Data supplied =

──────────────────────────────

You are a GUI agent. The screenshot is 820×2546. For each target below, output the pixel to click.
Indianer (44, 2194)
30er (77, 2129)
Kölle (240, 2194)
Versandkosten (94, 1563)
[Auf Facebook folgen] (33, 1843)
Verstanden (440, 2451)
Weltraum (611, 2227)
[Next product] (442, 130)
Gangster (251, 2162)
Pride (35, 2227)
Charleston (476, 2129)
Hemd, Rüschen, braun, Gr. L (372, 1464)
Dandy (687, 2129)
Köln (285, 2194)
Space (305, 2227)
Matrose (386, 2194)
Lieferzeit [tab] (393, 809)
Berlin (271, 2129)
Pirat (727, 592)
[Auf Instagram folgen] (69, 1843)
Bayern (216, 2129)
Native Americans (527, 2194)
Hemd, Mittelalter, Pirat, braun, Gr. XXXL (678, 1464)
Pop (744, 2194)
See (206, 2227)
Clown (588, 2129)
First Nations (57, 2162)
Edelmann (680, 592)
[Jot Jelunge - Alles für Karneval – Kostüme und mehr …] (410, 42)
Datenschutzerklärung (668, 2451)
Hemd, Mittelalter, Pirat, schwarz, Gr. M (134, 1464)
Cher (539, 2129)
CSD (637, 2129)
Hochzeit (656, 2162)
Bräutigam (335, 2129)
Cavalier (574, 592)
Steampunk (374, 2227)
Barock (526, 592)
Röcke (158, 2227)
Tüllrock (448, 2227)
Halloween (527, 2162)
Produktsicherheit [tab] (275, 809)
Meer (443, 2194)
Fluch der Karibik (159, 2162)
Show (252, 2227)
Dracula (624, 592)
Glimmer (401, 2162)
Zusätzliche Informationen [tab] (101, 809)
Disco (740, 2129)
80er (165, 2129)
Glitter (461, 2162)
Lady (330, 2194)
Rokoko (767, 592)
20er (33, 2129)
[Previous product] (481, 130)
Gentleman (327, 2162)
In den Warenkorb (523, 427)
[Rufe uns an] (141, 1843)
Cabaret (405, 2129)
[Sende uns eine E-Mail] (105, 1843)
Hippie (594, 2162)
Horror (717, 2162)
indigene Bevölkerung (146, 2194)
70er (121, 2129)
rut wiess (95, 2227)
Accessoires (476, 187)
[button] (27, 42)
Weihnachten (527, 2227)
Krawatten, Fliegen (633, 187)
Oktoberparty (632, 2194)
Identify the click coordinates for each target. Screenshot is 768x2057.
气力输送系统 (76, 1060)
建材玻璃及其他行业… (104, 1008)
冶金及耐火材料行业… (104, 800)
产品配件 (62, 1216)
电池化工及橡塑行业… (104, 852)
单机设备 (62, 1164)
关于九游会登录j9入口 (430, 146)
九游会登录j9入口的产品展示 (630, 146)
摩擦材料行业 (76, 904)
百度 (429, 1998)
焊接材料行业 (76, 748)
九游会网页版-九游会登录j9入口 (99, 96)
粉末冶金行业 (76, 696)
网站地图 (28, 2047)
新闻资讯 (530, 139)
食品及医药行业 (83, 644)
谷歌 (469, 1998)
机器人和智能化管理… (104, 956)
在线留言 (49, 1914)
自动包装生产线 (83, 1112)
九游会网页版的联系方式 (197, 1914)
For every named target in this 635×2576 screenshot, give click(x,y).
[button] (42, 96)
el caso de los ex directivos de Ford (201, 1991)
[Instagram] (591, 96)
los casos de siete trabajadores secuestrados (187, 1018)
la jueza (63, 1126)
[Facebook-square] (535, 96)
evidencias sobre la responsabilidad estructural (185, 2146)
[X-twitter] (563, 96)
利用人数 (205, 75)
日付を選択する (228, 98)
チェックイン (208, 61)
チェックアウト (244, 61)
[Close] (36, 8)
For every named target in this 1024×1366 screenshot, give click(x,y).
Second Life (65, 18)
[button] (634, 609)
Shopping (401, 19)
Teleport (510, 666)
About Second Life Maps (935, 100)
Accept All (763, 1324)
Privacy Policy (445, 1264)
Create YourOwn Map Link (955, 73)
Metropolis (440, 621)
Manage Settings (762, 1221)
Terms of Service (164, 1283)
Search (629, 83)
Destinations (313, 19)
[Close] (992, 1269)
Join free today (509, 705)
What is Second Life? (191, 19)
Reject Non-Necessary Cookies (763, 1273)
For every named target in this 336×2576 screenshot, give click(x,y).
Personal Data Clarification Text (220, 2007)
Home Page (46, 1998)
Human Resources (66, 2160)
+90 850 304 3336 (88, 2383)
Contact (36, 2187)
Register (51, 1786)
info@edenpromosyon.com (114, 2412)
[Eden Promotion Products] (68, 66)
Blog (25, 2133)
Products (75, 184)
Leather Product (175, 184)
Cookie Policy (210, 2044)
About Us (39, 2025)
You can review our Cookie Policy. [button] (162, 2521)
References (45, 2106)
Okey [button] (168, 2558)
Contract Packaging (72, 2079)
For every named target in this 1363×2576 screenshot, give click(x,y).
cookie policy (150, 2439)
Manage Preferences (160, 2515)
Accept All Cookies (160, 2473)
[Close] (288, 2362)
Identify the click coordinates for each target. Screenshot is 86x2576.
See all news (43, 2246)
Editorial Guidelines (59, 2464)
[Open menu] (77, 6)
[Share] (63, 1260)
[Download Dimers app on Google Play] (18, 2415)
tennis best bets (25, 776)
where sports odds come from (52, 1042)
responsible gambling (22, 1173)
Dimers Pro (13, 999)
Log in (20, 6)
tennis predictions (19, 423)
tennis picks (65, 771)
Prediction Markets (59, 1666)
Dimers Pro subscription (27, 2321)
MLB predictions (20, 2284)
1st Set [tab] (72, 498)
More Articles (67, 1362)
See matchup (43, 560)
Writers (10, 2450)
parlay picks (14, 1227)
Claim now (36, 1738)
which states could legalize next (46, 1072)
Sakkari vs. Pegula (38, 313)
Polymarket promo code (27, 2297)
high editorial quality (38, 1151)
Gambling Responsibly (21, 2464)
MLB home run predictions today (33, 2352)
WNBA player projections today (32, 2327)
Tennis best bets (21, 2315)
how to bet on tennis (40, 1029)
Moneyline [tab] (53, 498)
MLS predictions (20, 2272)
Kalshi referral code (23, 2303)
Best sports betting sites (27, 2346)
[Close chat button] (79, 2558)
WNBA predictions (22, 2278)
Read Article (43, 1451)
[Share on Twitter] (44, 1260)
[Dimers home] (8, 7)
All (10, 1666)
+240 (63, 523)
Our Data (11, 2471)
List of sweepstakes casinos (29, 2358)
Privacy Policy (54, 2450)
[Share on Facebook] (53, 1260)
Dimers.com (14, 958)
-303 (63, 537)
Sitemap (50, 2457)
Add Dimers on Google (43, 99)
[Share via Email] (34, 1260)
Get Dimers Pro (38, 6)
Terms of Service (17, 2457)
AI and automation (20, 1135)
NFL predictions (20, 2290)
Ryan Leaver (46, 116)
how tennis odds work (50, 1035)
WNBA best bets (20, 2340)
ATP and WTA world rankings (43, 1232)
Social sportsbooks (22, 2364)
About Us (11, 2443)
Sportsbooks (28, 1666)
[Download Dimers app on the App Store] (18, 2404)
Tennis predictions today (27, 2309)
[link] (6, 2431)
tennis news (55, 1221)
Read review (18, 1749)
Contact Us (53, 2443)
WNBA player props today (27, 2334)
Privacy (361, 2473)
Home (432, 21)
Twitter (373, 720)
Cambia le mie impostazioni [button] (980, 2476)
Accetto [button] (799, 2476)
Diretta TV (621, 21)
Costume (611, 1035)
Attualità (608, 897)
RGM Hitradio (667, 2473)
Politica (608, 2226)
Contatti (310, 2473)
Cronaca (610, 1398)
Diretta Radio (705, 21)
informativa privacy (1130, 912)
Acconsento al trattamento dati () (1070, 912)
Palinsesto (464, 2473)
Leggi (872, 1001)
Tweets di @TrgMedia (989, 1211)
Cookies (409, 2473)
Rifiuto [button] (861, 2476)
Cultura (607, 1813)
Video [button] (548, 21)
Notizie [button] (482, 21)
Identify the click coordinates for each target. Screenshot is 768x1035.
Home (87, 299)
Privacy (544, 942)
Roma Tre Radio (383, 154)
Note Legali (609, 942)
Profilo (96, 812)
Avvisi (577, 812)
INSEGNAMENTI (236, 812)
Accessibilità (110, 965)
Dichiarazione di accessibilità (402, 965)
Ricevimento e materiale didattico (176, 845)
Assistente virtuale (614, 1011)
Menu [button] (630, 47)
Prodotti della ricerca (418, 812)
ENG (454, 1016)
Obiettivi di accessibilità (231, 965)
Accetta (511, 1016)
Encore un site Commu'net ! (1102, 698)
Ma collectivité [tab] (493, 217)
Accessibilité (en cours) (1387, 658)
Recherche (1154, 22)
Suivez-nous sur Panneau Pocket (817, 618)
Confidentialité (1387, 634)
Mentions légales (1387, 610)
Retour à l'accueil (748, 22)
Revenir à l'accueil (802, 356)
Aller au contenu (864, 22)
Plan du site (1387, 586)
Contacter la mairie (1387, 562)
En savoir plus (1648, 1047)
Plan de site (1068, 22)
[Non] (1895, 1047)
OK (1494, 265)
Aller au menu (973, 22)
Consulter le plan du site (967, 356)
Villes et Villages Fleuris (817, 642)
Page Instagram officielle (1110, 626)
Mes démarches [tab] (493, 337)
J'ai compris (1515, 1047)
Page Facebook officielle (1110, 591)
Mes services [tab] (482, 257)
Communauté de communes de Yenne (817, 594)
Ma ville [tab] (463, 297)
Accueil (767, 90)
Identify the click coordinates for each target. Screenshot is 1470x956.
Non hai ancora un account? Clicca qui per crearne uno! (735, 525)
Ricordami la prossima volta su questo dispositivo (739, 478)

──────────────────────────────

Assigned task = Which lines in the data above hold the string "braun"? Show each one.

Answer area =
Hemd, Rüschen, braun, Gr. L (372, 1464)
Hemd, Mittelalter, Pirat, braun, Gr. XXXL (678, 1464)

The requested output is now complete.